Helfen Mundspülungen gegen Mundgeruch?

Die meisten Mundspülungen überdecken den Geruch nur kurzfristig und beseitigen die Ursache nicht. Alkoholhaltige Produkte trocknen die Mundschleimhaut sogar aus und verschlimmern das Problem dadurch. Antibakterielle Spülungen mit Chlorhexidin können in Absprache mit Ihrem Zahnarzt kurzzeitig sinnvoll sein, ersetzen aber niemals die mechanische Reinigung durch Zahnbürste, Interdentalbürste und Zungenschaber.

Warum riecht mein Kind morgens so stark aus dem Mund?
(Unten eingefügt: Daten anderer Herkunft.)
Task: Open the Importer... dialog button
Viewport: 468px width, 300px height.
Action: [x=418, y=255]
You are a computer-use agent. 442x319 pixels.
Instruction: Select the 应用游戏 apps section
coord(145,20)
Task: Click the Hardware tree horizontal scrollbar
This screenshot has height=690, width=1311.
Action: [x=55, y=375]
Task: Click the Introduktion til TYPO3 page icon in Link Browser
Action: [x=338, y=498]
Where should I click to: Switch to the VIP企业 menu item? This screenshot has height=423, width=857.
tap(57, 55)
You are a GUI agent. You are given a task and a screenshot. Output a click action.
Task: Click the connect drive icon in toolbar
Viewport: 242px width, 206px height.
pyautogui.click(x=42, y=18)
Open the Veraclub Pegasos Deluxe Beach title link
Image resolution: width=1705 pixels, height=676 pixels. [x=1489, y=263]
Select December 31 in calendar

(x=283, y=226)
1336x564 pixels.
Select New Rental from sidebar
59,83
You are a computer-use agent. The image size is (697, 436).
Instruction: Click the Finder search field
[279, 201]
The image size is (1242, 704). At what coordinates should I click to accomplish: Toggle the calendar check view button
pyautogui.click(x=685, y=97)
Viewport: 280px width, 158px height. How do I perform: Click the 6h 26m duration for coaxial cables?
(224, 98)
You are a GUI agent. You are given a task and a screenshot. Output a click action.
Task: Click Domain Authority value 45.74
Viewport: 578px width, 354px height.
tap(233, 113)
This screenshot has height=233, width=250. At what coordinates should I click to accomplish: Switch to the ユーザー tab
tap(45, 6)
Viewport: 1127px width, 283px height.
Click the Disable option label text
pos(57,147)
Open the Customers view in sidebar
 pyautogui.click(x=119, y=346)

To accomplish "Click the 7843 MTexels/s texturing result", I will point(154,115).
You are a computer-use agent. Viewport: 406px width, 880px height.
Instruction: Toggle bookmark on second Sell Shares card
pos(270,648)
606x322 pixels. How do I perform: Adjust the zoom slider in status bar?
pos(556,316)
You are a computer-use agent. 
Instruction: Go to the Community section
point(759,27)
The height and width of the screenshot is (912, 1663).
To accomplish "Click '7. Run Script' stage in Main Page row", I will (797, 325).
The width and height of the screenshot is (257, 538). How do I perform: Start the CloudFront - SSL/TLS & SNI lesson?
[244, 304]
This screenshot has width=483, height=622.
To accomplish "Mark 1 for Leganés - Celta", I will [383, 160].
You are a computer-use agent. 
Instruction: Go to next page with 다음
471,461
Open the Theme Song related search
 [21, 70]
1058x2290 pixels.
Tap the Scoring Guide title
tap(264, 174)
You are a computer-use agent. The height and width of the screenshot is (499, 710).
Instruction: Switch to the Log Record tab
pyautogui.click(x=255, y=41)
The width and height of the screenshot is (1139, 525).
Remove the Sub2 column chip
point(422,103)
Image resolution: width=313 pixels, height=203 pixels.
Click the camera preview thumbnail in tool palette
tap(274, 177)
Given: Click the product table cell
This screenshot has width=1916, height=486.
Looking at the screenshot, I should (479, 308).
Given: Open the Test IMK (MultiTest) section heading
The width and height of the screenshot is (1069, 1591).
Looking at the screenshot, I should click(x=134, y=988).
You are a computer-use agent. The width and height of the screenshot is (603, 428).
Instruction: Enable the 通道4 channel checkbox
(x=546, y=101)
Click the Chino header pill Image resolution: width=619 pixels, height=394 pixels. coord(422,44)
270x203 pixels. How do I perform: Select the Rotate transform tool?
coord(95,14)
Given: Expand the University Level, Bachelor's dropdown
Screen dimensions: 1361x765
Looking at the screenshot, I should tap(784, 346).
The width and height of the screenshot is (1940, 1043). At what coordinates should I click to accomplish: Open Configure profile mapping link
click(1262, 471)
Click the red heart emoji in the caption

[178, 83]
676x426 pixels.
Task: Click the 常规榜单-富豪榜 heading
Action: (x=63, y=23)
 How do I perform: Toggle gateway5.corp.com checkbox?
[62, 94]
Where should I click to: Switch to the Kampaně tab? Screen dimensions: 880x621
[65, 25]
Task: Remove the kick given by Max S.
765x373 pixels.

Kinder, die nachts durch den Mund atmen, oft wegen vergrößerter Mandeln oder Adenoide, trocknen die Mundschleimhaut aus. Das fördert die Vermehrung geruchsbildender Bakterien. Auch Tonsillensteine können eine Ursache sein. Bei plötzlichem, einseitigem Mundgeruch sollte zudem ein Fremdkörper in der Nase ausgeschlossen werden. Wir empfehlen eine Vorstellung in unserer Kinderzahnheilkunde-Abteilung zur Abklärung.

Wie läuft eine Halitosis-Abklärung beim Zahnarzt ab?

Wir beginnen mit einer ausführlichen Anamnese zu Medikamenten, Ernährung und Mundhygienegewohnheiten. Dann folgt die klinische Untersuchung: Messung der Zahnfleischtaschen, Beurteilung des Zungenbelags, Überprüfung auf kariöse Defekte und Einschätzung der Speichelfließrate. Auf Basis der Ergebnisse erstellen wir einen individuellen Behandlungsplan, oder überweisen gezielt weiter, wenn die Ursache außerhalb des Mundes liegt.

Wie schnell bessert sich Mundgeruch nach einer Behandlung?

Wenn die Ursache ein Zungenbelag oder eine mangelnde Interdentalpflege ist, tritt die Verbesserung oft schon nach wenigen Tagen konsequenter Reinigung ein. Bei einer Parodontitis dauert es länger, hier sind in der Regel mehrere Behandlungstermine und eine engmaschige Nachsorge nötig. Die meisten Patienten berichten innerhalb von zwei bis vier Wochen nach Therapiebeginn von einer deutlichen Verbesserung.

Zusammenfassung

Mundgeruch ist eines der größten Tabuthemen in der Zahnmedizin, dabei betrifft es jeden Vierten. Die Ursache liegt fast immer in der Mundhöhle: auf dem Zungenrücken, in vertieften Zahnfleischtaschen oder durch Mundtrockenheit. Kaugummis und Mundspülungen überdecken nur Symptome und können das Problem sogar verschlimmern. In der Zahnwelt Hannover bieten wir eine strukturierte Halitosis-Abklärung an, von der Anamnese über die klinische Untersuchung bis zur individuellen Therapie. Wer die Ursache kennt, kann sie gezielt behandeln.